■ **Aim a**
Copy the stored records verbatim, starting at the line that contains "Info@DinnerTimeStories.co.za (101, 1023)" and ending with the final line of the records. Omit the pictures from your copy.

Again, precisely how that is supposed to happen is not specified. We can guess that “life for life” means you must give the owner a living animal to replace the no-longer living one he used to have. But what if you killed your own animal? Etc., etc., etc. The devil (pardon me for mentioning him) is in the details.
In the midst of a 1500-word comment on Lev 24:18 — I repeat, 1500 words — Jacob Milgrom in his Anchor Bible commentary says:
In admitted desperation, I can propose only a radical solution. The phrase nepeš taḥat nepeš indeed does not belong here … It must have fallen into this verse accidentally. But from where?
Baruch Levine, in a much briefer note for the JPS Torah Commentary, notes:
Biblical criminal law consistently differentiates between human life and the life of animals.
Our passage, in the aftermath of a Flood that has destroyed all life on Earth except for what was preserved inside the sealed box built to survive it, is trying to maintain a very careful balance:
All life is equally precious.
Even a life necessarily taken must be treated with respect.
Some lives are more equally precious than others.
Humans may kill animals but animals may not kill humans.
Animals apparently can kill and eat other animals. The text doesn’t bother to say so, because that’s not what this passage is about. If I understand correctly, it is about clarifying precisely what דרשׁ d‑r‑sh ‘demand satisfaction’ means in this context. That seems to mean treating blood — the visible carrier of nefesh in a living being, as indeed it is what carries the oxygen we breathe throughout the body — with the utmost respect.
V. 3 gave humans the right to kill animals in order to eat them. Now, remarkably, v. 6 gives humans the right, and indeed the obligation, to kill other humans. Stop the presses!
Yes, God’s way of “demanding satisfaction” when a human being kills another human being is to have other human beings kill the killer. At what point does the cycle of killing stop? If the one who spills blood has his own blood spilled, there would seem to be room for an infinite number of sequels. Think about it, filmmakers!
But our verse is not legal advice. It is poetry, rhetoric. We’ll talk more about it next time; right now, let’s just listen to it once more:
שֹׁפֵךְ֙ דַּ֣ם הָֽאָדָ֔ם shofeikh dam ha-adam Who spills the blood of man
בָּֽאָדָ֖ם דָּמ֣וֹ יִשָּׁפֵ֑ך ba-adam damo yishafeikh By man his blood shall be spilled.

Stored records:
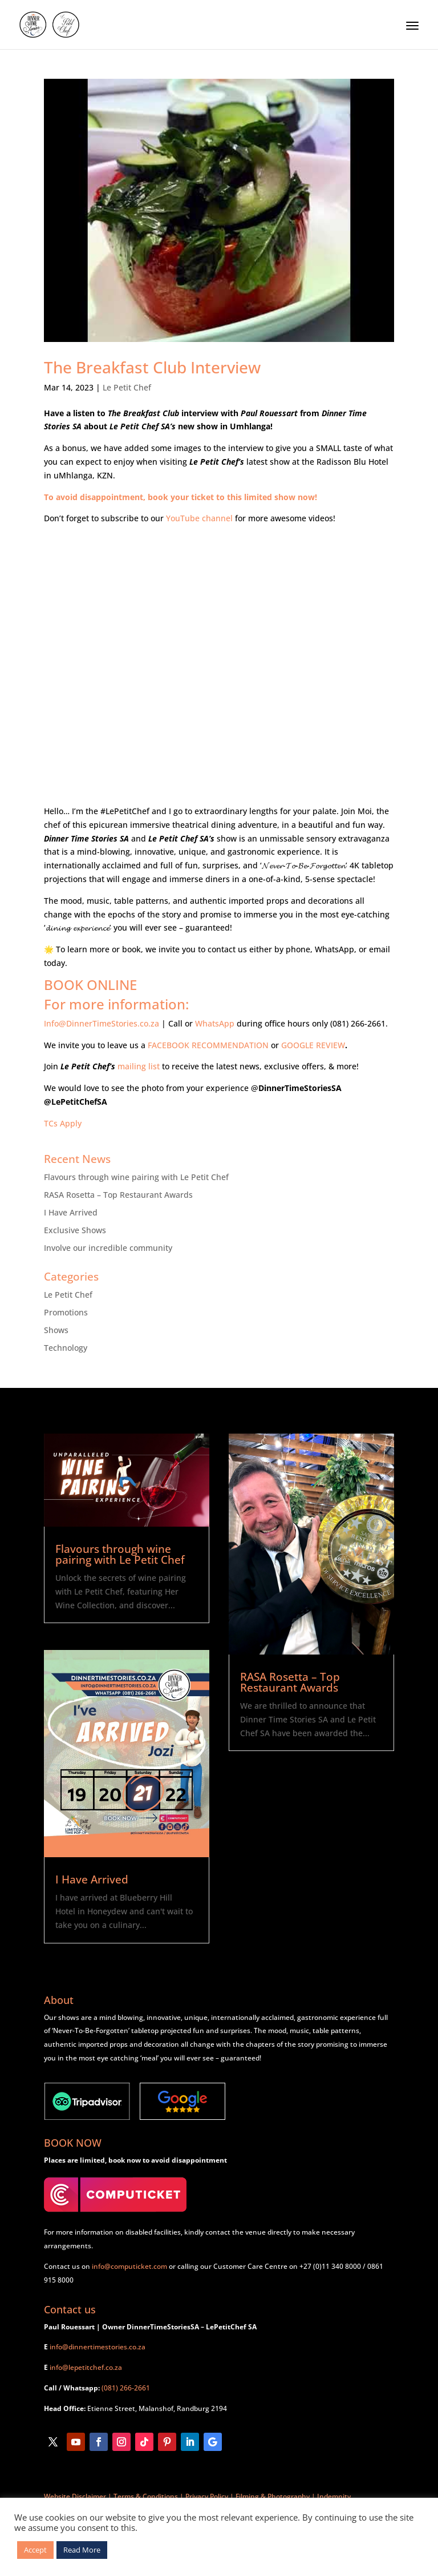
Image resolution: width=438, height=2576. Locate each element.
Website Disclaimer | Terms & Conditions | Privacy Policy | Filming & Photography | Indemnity (197, 2496)
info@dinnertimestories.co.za (97, 2347)
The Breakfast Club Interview (152, 367)
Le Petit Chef (127, 387)
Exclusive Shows (75, 1230)
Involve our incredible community (108, 1247)
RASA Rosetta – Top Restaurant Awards (118, 1194)
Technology (65, 1347)
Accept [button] (35, 2550)
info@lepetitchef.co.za (86, 2367)
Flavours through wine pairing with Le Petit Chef (136, 1177)
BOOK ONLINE (90, 984)
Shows (56, 1330)
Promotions (66, 1312)
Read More (81, 2550)
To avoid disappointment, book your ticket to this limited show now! (180, 497)
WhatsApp (214, 1023)
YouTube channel (199, 518)
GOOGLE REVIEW (313, 1045)
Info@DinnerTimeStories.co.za (101, 1023)
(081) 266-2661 (126, 2388)
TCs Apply (63, 1123)
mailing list (138, 1066)
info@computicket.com (129, 2266)
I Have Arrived (71, 1212)
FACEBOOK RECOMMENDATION (208, 1045)
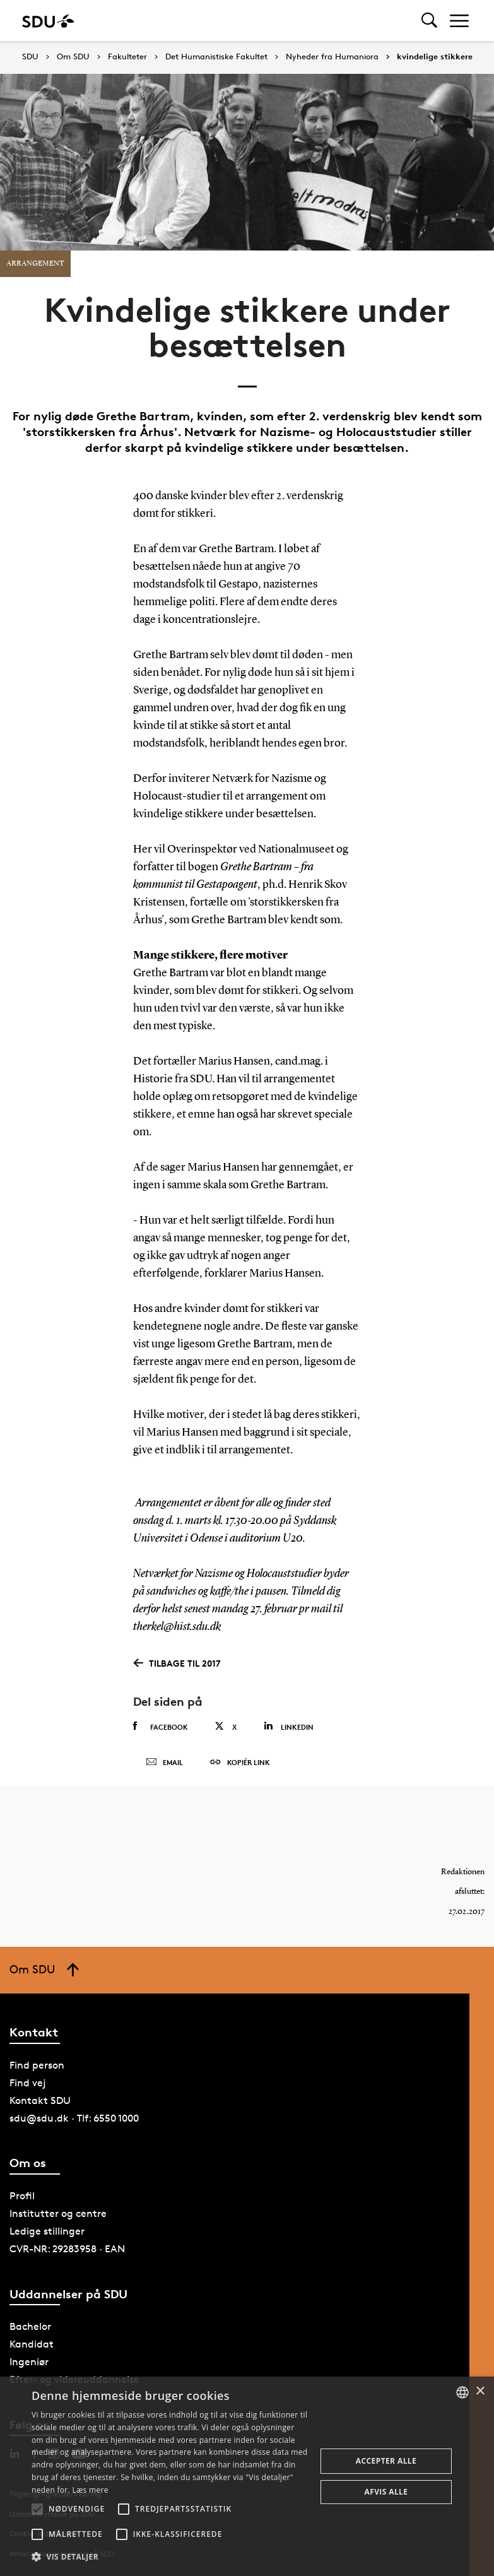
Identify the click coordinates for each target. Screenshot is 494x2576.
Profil (22, 2196)
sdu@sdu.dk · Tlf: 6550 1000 (74, 2118)
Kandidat (31, 2344)
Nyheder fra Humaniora (332, 56)
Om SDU (73, 56)
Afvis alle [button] (386, 2491)
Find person (36, 2065)
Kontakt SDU (40, 2100)
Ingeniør (29, 2362)
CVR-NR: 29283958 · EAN (67, 2249)
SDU (30, 56)
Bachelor (30, 2326)
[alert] (247, 2476)
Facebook (160, 1727)
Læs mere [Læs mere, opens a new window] (90, 2489)
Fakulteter (127, 56)
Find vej (27, 2083)
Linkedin (289, 1726)
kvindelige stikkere (435, 56)
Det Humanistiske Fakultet (216, 56)
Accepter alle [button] (386, 2460)
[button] (37, 2509)
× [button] (480, 2391)
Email (164, 1763)
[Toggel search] (429, 20)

■ **Aim b**
Summarize the biblical commentary in three sentences.

■ **Exercise answer a**
Info@DinnerTimeStories.co.za (101, 1023)
(081) 266-2661 (126, 2388)
TCs Apply (63, 1123)
mailing list (138, 1066)
info@computicket.com (129, 2266)
I Have Arrived (71, 1212)
FACEBOOK RECOMMENDATION (208, 1045)
Identify the click coordinates for each target. Screenshot is 494x2576.
Profil (22, 2196)
sdu@sdu.dk · Tlf: 6550 1000 (74, 2118)
Kandidat (31, 2344)
Nyheder fra Humaniora (332, 56)
Om SDU (73, 56)
Afvis alle [button] (386, 2491)
Find person (36, 2065)
Kontakt SDU (40, 2100)
Ingeniør (29, 2362)
CVR-NR: 29283958 · EAN (67, 2249)
SDU (30, 56)
Bachelor (30, 2326)
[alert] (247, 2476)
Facebook (160, 1727)
Læs mere [Læs mere, opens a new window] (90, 2489)
Fakulteter (127, 56)
Find vej (27, 2083)
Linkedin (289, 1726)
kvindelige stikkere (435, 56)
Det Humanistiske Fakultet (216, 56)
Accepter alle [button] (386, 2460)
[button] (37, 2509)
× [button] (480, 2391)
Email (164, 1763)
[Toggel search] (429, 20)

■ **Exercise answer b**
Commenting on Lev 24:18, Jacob Milgrom proposes that the phrase nepeš taḥat nepeš fell into the verse accidentally, while Baruch Levine notes that biblical criminal law consistently differentiates human life from animal life. The passage, set after the Flood, balances the idea that all life is precious with the rule that humans may kill animals but animals may not kill humans. Verse 6 gives humans the right and obligation to kill a human killer, yet the verse is described as poetry and rhetoric rather than legal advice.